"For the one-day-two-night tourist, the prepaid Venice package is condensed into two snapshots. The first one, inevitably, is of one's partner smiling broadly, covered by a dozen filthy Piazza pigeons; the other, the beloved smiling — romantically now — in a gondola, reclining," writes Frederick Franck in this gladsome "inner travelogue" of the city of ten thousand and one sights. He offers a different perspective, one that comes across as a spiritual reading of Venice. Franck opens our eyes and ears anew as he journeys through the city with his sketchpad. He brings wonder and awe to the canals, bridges, gondolas, and festive streets. For him, Venice is "an unbroken sequence of ever-changing moods, festive, frivolous, elegiac and melancholy, forever foreign yet totally intimate." The 94 drawings in this unusual paperback are at once playful and celebratory of the marvelous diversity in humankind and this ancient city that contains so much history within its walls and stones and churches.

"Venice only gives herself unreservedly on the sun-flecked foggy days of fall and early spring and in the dead of winter," Franck observes. And he is there to witness many of the sights. There are chapters on Venetian faces in bars, the musical interlude of a string quartet, a funeral barge, the ballet dance of umbrellas on rainy days, the city as an aphrodisiac for lovers, the holidays of Christmas and Carnival, and much more.

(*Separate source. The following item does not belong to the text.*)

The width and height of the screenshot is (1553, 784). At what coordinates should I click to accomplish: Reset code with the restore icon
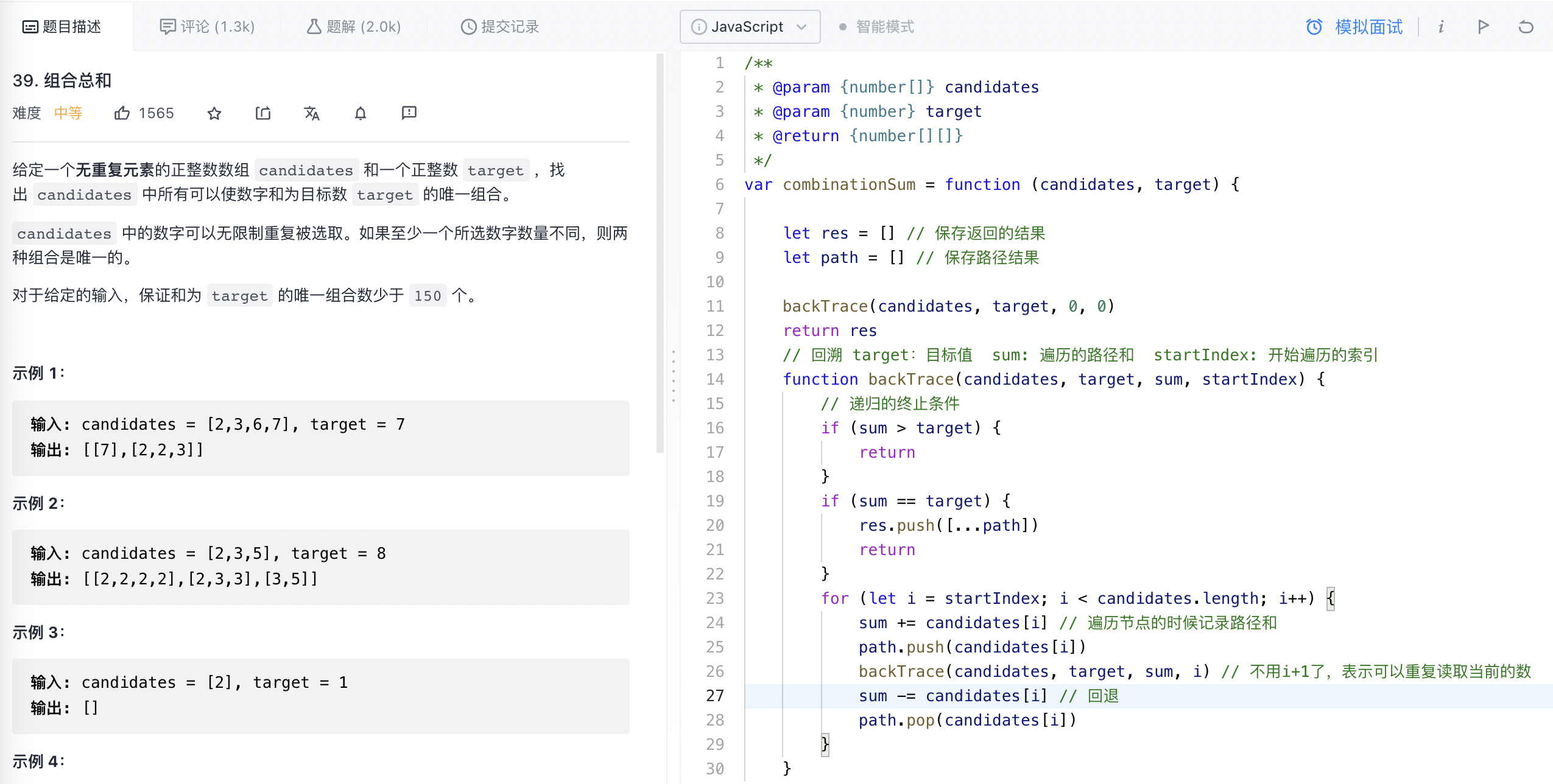click(1526, 27)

It is said that the Virgins outnumber Winged Lions in Venice. Franck notices the many places where Mary, the Mother of Jesus, is honored: in oratories, sanctuaries, chapels, shrines, churches, statues, bas reliefs on facades, bridge abutments, and street corners. While the Virgin teases the eye, the smells of the city also interest Franck. "In fall no climate is more capricious: Moods change as unpredictably as those of an overwrought matron. The smiling sunshine of the posters, the cobalt-blue skies — photographs lie as bare-facedly as statistics — changes at once to drizzle, fog, squall, so that mild Venetian rain that is so indispensable to release the secret fragrances by which one's nose knows at once it has come home. It needs a degree of rainy humidity to release that olfactory feast of seaweed, fish heads, iodine, mixed with onions, garlic and oregano, the simmering musty bouquet-pure Yin---of wet mosses, barnacled wood, mildewed leather and old rope, with a waft of tomcat — Yang stirred in."

Seeing Venice: An Eye in Love by Frederick Franck challenges us to return to the feeling textures of life. It presents the city as a sense-luscious world that beckons, intrigues, and dazzles. Jump aboard the drawings of Frederick Franck and see afresh with eyes wide open with wonder.